Introduction Executive compensation matters for public REITs require a delicate balance of designing an effective program that incentivizes and properly rewards key employees while being mindful of external pressures. Non-binding Say-on-Pay proposals required under the Dodd-Frank Wall Street Reform and Consumer Protection Act of 2010 (the “ Dodd-Frank Act ”) have resulted in an increase in the influence of investors (particularly institutional investors) and proxy advisory firms, whose ever-changing preferences and priorities at times may diverge from what is necessary or advisable from the Board’s and/ or management’s perspective of achieving the company’s strategic objectives. Given the context in which REIT executive compensation is scrutinized, it is important for boards of directors, compensation committee members and senior management teams of REITs to understand their respective roles in establishing, implementing and disclosing compensation policies and to keep apprised of trends and developments relating to REIT executive compensation. Executive compensation that is viewed by external stakeholders as excessive or inconsistent with recent financial performance — or that fails to address non-financial initiatives, including relating to environmental, social and governance (“ ESG ”) matters — can have significant ramifications for public REITs and their management teams, and often leads to negative voting results for Say-on-Pay proposals and the election of directors tasked with the oversight of compensation matters.

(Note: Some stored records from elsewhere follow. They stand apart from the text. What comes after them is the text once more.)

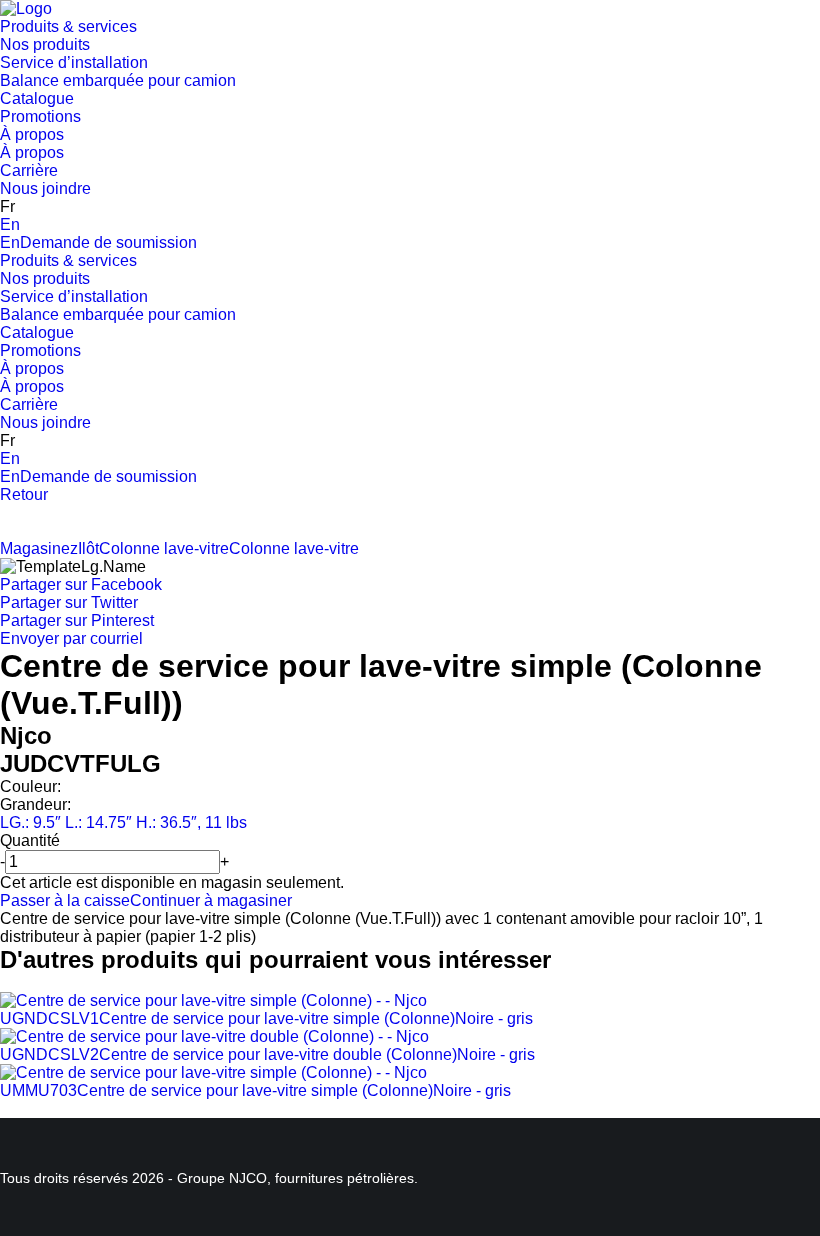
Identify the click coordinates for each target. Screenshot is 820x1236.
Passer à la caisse (65, 900)
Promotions (40, 116)
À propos (32, 134)
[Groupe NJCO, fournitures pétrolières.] (26, 8)
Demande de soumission (108, 242)
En (10, 224)
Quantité (30, 840)
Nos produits (45, 44)
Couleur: (30, 786)
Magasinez (39, 548)
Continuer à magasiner (211, 900)
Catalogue (37, 98)
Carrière (29, 170)
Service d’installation (74, 62)
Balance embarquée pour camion (118, 80)
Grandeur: (35, 804)
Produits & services (68, 26)
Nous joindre (45, 188)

In fact, sustained investor

dissatisfaction relating to executive compensation can encourage activist stockholders — a prospect that has taken on new significance in light of the U.S. Securities and Exchange Commission (the “ SEC’s ”) new universal proxy rules, which make it easier for activists to engage in proxy contests 1 — and could result in litigation. Furthermore, in light of the SEC’s adoption of expansive new executive pay-versus-performance disclosure rules in August 2022, public REITs likely will be subject to even greater scrutiny to the extent that the new disclosures highlight misalignment between executive compensation and the REIT’s financial performance. One size certainly does not fit all when it comes to executive compensation. Compensation programs should be tailored to each REIT’s particular circumstances, competitive positioning and strategic objectives. Because matters relating to executive compensation can be challenging under even the best circumstances, REITs and their boards of directors must be thoughtful when designing and implementing executive compensation programs that create appropriate incentives for executives to achieve both short and long-term financial and other objectives. When done correctly, a REIT’s executive compensation program can be a critical tool in recruiting, motivating and retaining executive talent and achieving corporate objectives, while at the same time encouraging behavior that generates long-term value for stockholders.